The iron-and-cable staircase at the center of the home is the lone modern accent in an otherwise rustic design scheme.
They spent a year shopping for fixer-uppers or property when they came upon this lot, just separated from the home at the base of the hill. They’re prolific DIY-ers, so they were open to starting from scratch. Minnucci already designed and built a timber-frame home in Bedminster. They had a friend who bought three-bay hay barn back then but never did anything with it. The natural slope of the land suited the barn’s bank style. Mason John Lanzetta recreated an aged stone wall that mimics a portion of the livestock pen that resided behind the barn’s original iteration and a walk-out basement was built in the area where the animals were once fed.
Tracy and his crew erected the 900-square foot barn—atypical because they generally run rectangular, not square—in a few days. The rest of the house, which Minnucci designed himself, took about a year to complete. He added extensions to the north and south sides, so the barn comprises the home’s core, which makes the large cupola its literal center.
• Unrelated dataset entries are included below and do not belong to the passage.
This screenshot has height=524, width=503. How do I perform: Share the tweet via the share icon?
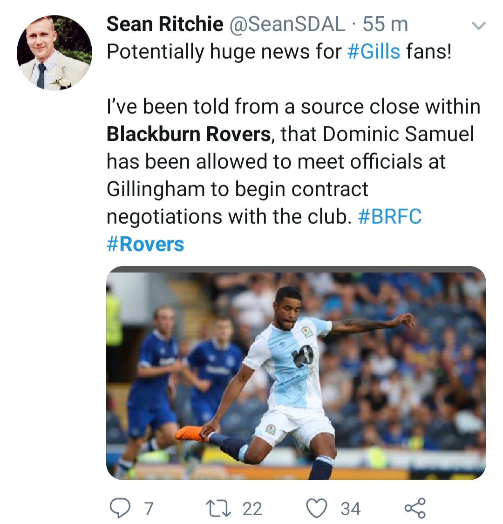415,508
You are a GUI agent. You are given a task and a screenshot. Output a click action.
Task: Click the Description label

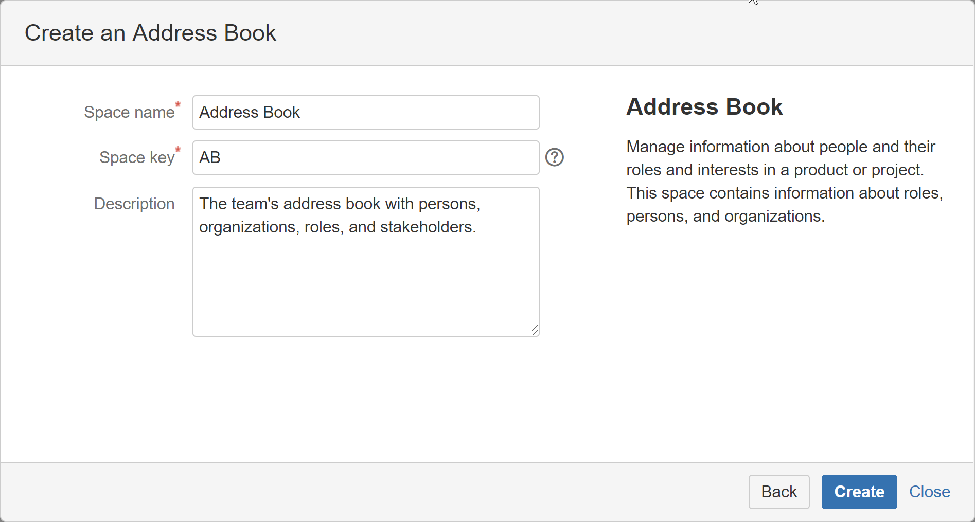tap(134, 204)
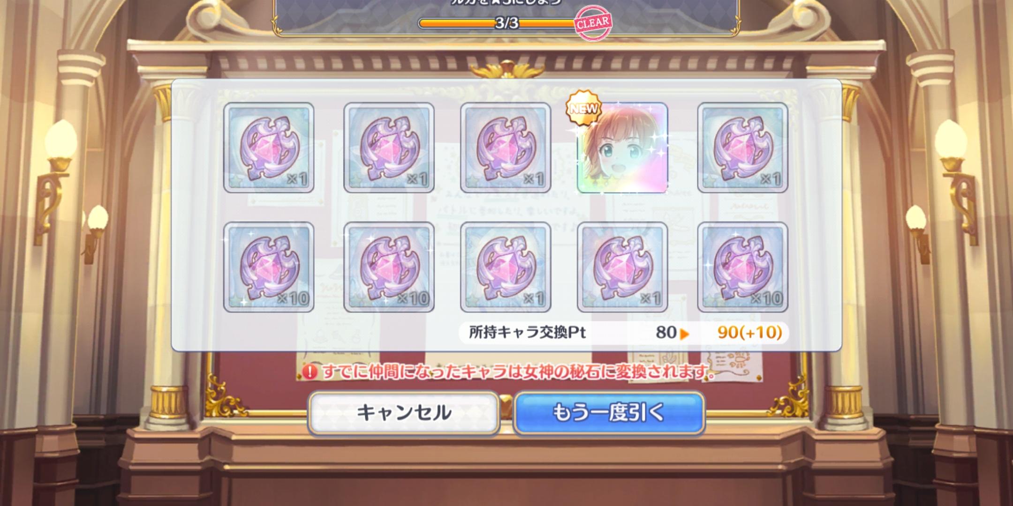Tap the first bottom-row goddess stone ×10
1013x506 pixels.
pos(269,267)
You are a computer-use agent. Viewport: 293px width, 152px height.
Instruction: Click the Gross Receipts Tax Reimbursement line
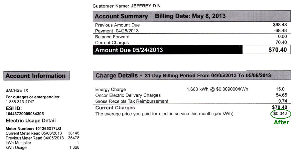[x=132, y=101]
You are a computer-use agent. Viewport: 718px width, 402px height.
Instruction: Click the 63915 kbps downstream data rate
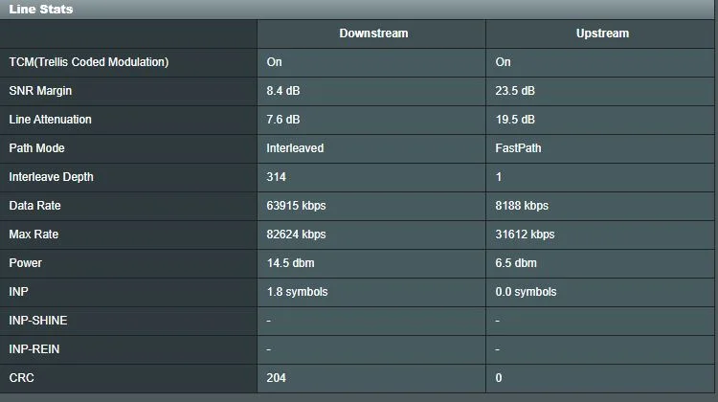pyautogui.click(x=296, y=206)
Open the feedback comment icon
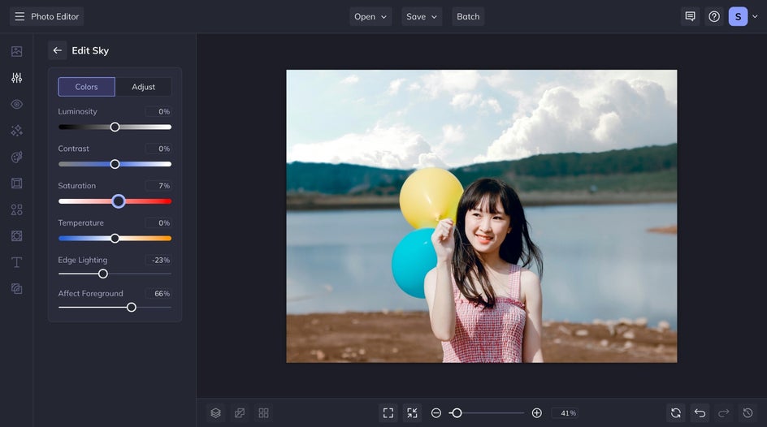Viewport: 767px width, 427px height. (x=690, y=16)
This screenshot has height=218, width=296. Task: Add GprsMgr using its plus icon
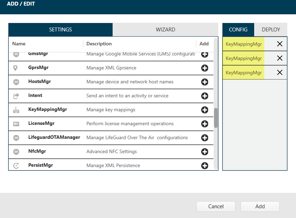[205, 68]
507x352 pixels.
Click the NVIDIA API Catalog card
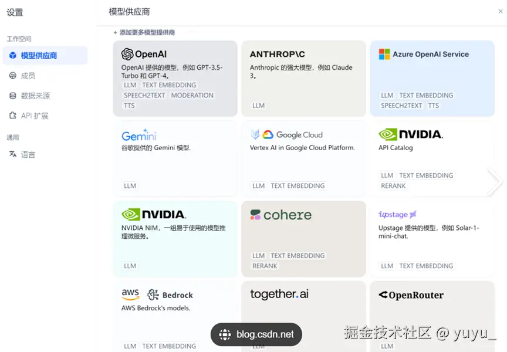[432, 158]
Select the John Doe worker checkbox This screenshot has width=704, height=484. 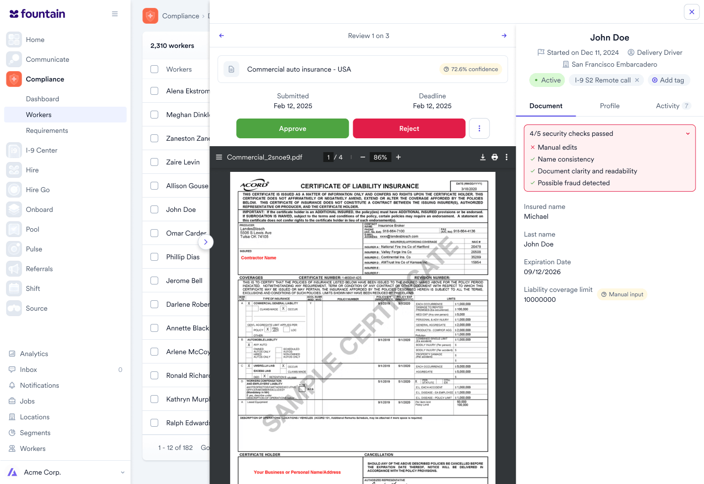point(155,209)
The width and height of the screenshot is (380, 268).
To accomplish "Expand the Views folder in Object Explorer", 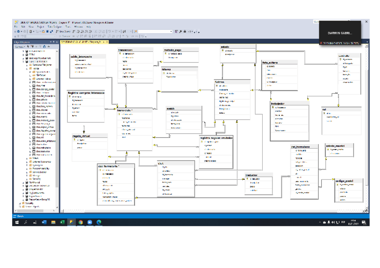I will pos(27,158).
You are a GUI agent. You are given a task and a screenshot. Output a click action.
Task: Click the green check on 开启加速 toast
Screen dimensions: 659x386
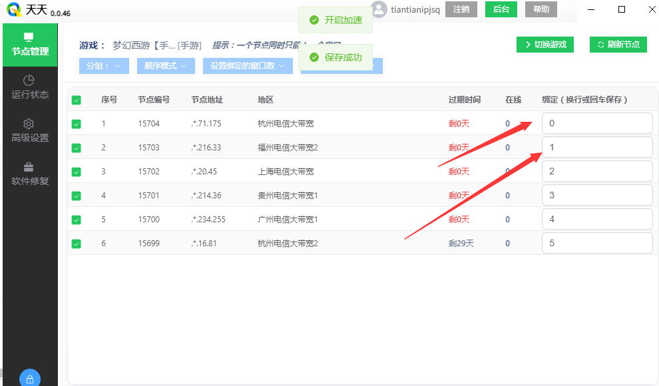pyautogui.click(x=314, y=20)
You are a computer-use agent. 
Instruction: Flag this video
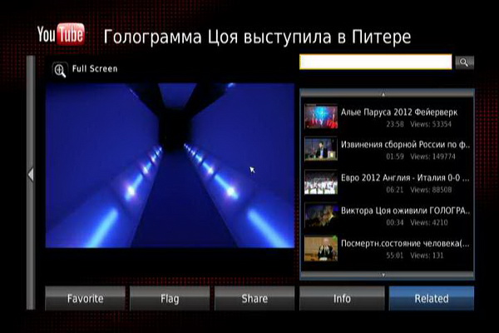(x=170, y=298)
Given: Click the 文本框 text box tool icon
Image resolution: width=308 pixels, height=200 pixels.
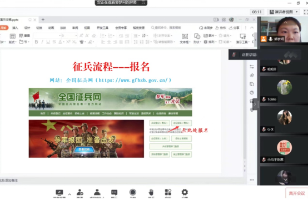Looking at the screenshot, I should pos(185,37).
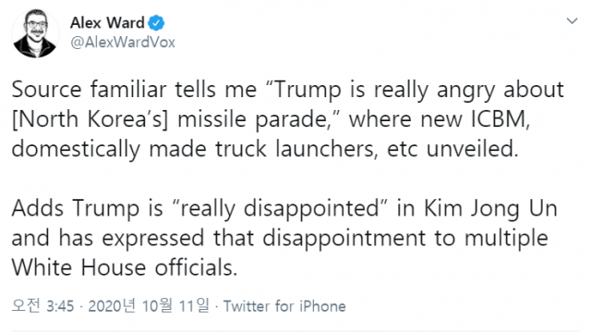Click the Twitter for iPhone source link

pyautogui.click(x=284, y=306)
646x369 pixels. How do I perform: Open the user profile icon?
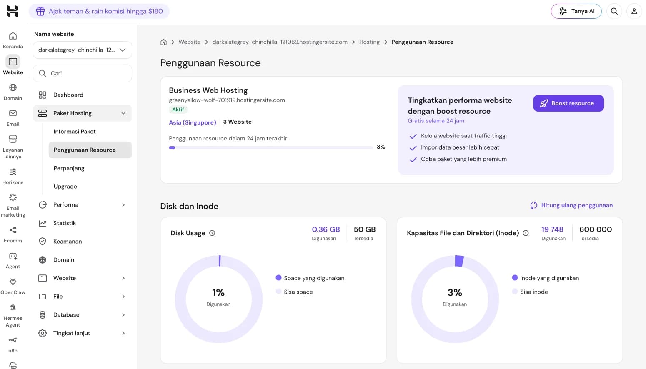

The kitchen, a dining area and a living room fill the main floor, along with an iron-and-cable spiral staircase, the home’s only real modern fixture, which winds up to a landing that provides access to a guest bedroom and bathroom and an office. Beyond the kitchen, on the other side of the barn, there’s a walk-in pantry, a powder room, a mudroom and the home’s only hallway.
“I like a lot of flow in a house,” Minnucci says. “I don’t like to interrupt it with a lot of hallways and stairways.”
Any idea how many pieces there are to the barn, I ask. “We didn’t even put them all in,” Minnucci says. “You’ll see a lot of open holes where there were probably a lot more cross-braces.” I visually measure the vertical beam right in front of me and then peer into one of those holes, and just like that, the barn expands and contracts.
Blooming Glen designer Roger S. Wright is responsible for the kitchen cabinetry and much of the home’s furniture.
Simple luxuries
Strangely, the space that feels the most expansive in the home is one of the few rooms with four walls. A dressing room segues from the main-floor master bedroom to the en suite bathroom, where a massive soaking tub anchors a far corner. There’s also a sizable shower with a stream-bed floor, which Duthie and Minnucci installed themselves. Actually, they laid all of the tile in here. The dual-sink vanity was custom-crafted by Blooming Glen furniture designer Roger S. Wright, as was the kitchen cabinetry and much of the furniture throughout the home. For now, a framed, rectangular opening stretches the length of the vanity near the ceiling. I think it’s by design—maintaining the flow—until Minnucci says that it’ll eventually be filled with a hand-blown stained glass window that’s being made by David Duthie, who operates a nearby studio called Bucks County Hot Glass.
They installed a window in the shower because Minnucci really wanted an outdoor shower, and they’re still going to add one, but the window’s a satisfying compromise for the meantime. It is the only compromise, though. The Implement Wall aside, the home’s few obvious indulgences—the spa-like bathroom, the commercial-grade cooking range, the obscenely engineered kitchen faucet—can all be credited as corrections to their former arrangement, which afforded them one full bathroom and a galley kitchen. If they want to soak and cook with room to breathe, it’s understandable.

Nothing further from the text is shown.